Another definition is: “Digital curation, broadly interpreted, is about maintaining and adding value to, a trusted body of digital information for current and future use.” While not all digital information has long term value, a significant part of it will, though it will vary by area. Therefore, “curation and long-term preservation of digital resources could be of increasing importance for a wide range of activities.” Digital curation has implications for many different areas. The data must be continuously updated. “Significant effort needs to be put into developing persistent information infrastructures for digital materials” and for researchers and information professionals to develop the needed curation skills. Without this, the digital information will only have short term benefits.
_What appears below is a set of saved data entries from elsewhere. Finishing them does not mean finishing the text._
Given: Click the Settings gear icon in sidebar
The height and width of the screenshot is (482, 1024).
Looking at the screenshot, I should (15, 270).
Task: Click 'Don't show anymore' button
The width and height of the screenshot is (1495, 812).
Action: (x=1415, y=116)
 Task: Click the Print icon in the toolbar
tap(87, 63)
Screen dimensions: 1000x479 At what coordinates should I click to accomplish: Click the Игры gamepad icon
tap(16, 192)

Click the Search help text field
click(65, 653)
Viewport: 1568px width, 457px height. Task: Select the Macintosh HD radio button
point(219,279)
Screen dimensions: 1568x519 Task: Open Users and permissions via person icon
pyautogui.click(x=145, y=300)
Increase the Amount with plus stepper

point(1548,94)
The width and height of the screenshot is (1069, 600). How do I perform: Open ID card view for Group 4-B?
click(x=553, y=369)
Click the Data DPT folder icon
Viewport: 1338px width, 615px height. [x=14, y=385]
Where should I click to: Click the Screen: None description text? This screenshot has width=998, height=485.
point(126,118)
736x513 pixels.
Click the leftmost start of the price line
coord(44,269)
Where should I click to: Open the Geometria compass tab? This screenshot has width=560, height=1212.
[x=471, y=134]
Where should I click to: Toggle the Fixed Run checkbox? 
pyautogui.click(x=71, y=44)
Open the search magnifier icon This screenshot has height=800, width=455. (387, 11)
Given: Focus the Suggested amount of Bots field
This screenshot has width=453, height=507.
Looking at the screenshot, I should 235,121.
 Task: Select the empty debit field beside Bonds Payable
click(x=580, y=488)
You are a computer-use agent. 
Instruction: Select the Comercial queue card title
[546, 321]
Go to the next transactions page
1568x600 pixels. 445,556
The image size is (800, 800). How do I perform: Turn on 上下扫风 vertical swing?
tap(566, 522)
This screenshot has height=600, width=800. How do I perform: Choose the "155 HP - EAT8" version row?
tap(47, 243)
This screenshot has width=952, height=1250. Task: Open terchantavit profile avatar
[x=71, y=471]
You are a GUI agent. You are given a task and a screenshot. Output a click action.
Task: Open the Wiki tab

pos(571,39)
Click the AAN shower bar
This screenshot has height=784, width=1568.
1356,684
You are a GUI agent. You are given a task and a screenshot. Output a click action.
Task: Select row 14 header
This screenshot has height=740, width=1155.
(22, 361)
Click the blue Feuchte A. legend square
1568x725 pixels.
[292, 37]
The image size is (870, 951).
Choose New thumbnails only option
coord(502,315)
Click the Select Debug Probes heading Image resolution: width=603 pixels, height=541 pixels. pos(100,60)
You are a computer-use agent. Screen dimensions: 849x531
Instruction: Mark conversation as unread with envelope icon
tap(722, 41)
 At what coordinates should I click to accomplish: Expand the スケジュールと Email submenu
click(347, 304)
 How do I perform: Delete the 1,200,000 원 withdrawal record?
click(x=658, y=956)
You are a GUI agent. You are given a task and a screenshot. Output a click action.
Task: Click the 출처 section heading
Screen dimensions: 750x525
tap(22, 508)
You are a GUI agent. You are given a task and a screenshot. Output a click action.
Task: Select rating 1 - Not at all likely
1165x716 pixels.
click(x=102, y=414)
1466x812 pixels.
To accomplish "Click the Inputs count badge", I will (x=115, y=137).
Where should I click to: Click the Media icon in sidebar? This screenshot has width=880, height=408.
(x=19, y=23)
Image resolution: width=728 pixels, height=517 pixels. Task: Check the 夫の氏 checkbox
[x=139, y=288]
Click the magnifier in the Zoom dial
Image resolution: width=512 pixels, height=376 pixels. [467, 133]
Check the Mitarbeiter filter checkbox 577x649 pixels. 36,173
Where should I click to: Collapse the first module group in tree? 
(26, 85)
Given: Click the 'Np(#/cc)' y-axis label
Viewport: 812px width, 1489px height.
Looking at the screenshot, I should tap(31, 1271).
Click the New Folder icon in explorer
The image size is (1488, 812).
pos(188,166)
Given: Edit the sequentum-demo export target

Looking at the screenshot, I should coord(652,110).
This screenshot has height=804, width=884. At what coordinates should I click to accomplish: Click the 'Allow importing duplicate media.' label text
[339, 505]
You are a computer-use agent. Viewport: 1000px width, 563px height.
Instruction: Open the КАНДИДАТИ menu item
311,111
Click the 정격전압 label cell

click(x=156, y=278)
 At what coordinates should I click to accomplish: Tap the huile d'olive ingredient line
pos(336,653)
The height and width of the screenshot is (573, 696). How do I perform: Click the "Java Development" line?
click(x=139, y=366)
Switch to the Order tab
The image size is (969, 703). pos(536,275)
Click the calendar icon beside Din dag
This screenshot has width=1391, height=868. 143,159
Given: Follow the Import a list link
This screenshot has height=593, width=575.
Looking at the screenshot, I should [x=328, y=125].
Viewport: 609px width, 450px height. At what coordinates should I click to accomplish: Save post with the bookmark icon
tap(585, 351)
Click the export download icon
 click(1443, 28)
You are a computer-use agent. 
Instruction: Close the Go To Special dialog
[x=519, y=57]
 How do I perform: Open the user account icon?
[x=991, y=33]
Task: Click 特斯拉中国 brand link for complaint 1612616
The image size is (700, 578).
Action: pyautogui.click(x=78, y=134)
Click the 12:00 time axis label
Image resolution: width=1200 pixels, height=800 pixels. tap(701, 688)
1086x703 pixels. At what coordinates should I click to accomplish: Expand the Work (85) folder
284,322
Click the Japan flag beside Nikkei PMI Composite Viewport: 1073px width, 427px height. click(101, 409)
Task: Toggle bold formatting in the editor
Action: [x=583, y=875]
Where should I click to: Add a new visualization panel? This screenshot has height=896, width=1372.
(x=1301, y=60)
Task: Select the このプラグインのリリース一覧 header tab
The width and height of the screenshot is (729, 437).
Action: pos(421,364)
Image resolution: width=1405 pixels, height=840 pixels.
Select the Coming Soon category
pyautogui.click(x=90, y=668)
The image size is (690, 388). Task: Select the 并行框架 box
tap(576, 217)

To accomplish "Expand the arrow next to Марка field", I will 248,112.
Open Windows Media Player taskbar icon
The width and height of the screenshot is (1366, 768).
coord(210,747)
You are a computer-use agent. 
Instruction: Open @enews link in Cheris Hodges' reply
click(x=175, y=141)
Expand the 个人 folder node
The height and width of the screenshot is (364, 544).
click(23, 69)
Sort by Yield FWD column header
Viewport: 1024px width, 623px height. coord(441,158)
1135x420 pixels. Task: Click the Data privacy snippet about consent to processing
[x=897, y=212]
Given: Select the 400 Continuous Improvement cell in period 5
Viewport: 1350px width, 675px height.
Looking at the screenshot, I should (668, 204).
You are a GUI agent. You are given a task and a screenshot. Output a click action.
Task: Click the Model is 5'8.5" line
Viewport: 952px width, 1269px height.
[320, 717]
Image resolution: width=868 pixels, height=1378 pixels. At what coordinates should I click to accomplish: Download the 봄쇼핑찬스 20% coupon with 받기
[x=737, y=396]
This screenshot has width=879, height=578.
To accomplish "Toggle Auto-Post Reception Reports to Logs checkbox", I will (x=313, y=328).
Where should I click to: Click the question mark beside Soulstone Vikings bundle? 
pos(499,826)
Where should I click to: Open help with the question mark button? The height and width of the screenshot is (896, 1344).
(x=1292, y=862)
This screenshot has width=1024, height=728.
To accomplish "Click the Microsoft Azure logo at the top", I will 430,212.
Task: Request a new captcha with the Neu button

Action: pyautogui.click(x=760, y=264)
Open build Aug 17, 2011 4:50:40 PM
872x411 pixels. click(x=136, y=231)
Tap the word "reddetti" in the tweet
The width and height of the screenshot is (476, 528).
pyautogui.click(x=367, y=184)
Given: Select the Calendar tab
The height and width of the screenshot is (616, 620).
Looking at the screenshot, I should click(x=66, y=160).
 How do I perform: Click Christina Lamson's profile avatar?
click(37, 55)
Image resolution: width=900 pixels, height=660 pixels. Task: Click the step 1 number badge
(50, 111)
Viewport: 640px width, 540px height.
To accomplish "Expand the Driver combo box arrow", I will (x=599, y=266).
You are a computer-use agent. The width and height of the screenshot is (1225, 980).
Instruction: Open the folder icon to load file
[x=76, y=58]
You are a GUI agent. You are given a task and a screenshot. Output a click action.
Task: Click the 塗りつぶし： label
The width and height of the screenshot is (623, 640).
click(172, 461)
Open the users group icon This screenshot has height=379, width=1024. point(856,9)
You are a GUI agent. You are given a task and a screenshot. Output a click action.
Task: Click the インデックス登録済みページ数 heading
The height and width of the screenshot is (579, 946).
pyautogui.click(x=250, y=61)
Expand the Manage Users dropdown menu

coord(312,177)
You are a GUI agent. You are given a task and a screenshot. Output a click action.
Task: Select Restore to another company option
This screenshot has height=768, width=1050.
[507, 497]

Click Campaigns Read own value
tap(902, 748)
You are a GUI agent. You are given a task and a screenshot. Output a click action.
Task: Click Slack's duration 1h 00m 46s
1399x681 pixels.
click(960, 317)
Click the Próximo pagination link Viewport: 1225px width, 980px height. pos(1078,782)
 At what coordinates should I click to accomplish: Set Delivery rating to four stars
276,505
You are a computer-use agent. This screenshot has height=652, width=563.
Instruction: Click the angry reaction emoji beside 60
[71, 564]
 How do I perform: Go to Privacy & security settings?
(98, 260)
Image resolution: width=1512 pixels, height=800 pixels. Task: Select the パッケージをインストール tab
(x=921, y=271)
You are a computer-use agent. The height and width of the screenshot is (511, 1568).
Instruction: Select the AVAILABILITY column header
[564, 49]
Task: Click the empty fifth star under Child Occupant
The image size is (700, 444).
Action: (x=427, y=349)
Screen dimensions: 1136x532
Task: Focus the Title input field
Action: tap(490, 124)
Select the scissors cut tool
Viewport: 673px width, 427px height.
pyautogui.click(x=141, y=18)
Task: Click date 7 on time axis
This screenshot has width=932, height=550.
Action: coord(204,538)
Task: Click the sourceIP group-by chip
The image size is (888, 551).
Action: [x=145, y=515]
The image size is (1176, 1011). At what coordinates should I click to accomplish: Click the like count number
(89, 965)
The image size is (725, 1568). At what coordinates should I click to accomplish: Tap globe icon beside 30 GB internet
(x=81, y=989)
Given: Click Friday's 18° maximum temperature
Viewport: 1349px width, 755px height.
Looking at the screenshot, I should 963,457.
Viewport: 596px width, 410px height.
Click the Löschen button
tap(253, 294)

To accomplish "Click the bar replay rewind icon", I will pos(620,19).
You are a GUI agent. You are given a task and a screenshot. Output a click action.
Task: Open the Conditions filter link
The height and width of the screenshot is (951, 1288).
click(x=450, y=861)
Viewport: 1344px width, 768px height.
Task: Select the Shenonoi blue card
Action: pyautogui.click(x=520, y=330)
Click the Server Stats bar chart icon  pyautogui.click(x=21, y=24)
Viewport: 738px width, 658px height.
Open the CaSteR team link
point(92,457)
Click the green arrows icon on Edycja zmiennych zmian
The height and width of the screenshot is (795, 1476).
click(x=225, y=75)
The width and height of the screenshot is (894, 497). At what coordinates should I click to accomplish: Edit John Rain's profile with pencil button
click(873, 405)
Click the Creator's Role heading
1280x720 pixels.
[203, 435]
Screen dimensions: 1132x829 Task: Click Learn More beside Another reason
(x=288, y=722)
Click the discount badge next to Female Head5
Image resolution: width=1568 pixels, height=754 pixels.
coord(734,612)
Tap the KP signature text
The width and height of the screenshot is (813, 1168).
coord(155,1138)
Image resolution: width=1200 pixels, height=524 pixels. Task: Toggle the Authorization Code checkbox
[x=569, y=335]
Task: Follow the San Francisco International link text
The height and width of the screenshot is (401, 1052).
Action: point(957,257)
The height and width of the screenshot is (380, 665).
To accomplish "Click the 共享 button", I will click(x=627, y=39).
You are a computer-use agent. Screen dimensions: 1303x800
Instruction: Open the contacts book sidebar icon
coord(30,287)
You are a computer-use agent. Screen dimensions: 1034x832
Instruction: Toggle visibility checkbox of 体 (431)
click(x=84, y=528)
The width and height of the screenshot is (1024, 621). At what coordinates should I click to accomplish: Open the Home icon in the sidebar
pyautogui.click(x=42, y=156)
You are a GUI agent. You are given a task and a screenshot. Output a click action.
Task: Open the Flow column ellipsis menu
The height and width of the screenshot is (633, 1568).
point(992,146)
A Vision for FEDORA’s Future, an Implementation Plan to Get There, and a Project Update. Peter Murray. Disruptive Library Technology Jester website. 24 Jan 2007.

This is a review of an update on Fedora at the Open Repositories 2007 conference. Many different kinds of projects will be using Fedora for

  • repository services: managing, accessing, versioning, and storing digital materials
  • preservation services: integrity checking, monitoring, alerting, migrating, and replicating
  • process management services: workflow and messaging applications
  • collaboration services: annotating, discussing, and rating digital objects

The Fedora project is evolving into an organization called Fedora Commons. It will be a non-profit organization, to allow users to better collaborate on projects and use the information better. This will be a multi-year effort to build the organization to be more responsive to user needs and create a more robust product.


Open Source for Open Repositories — New Models for Software Development and Sustainability. Peter Murray. Disruptive Library Technology Jester website. 24 Jan 2007.

This is a summary of an excellent presentation at the Open Repositories 2007 conference by James Hilton. Organizations may be more willing to turn to open source software in a systematic way because of:

  • Fear. Business decisions by vendors lessen the comfort of buying a software application.
  • Disillusionment. Software seems to bring an endless upgrade cycle and the institutions still need to build in the support structure.
  • Incredulity. Software is disruptive, expensive, and may not lead where they need.
  • Increasing collaboration. In the ‘new order’ the new competitive advantage will be picking the right collaborative partners.

There are different meanings to ‘open’; it does not always mean ‘free’, and this needs to be reviewed carefully to determine the consequences. The benefits of open source may be that you can control your own destiny, it builds community support, it separates ownership from support, and leverages the links between the institution and others. The challenges may be that “clean” code is impossible to guarantee, licenses and patents may be difficult to manage, and lawsuits may happen. Open source is more of a commitment to build. Licensing is a contract and must be maintained and understood. Communities don’t just happen; they require shared purpose, governance, discipline, and cooperation. If institutions are going to use open source, they must make commitments to it.


iSymantec software captures IM traffic. Lucas Mearian. Computerworld. January 31, 2007.

Symantec Corp. announced Veritas Backup Reporter 6.0, an enterprise backup reporting tool that gives IT administrators a single corporate view of backup and recovery operations and better able to perform capacity planning. Enterprise Vault 7.0 allows IT managers to archive and classify e-mail, instant messaging and other content either automatically, by user classification, or integrated with records management systems.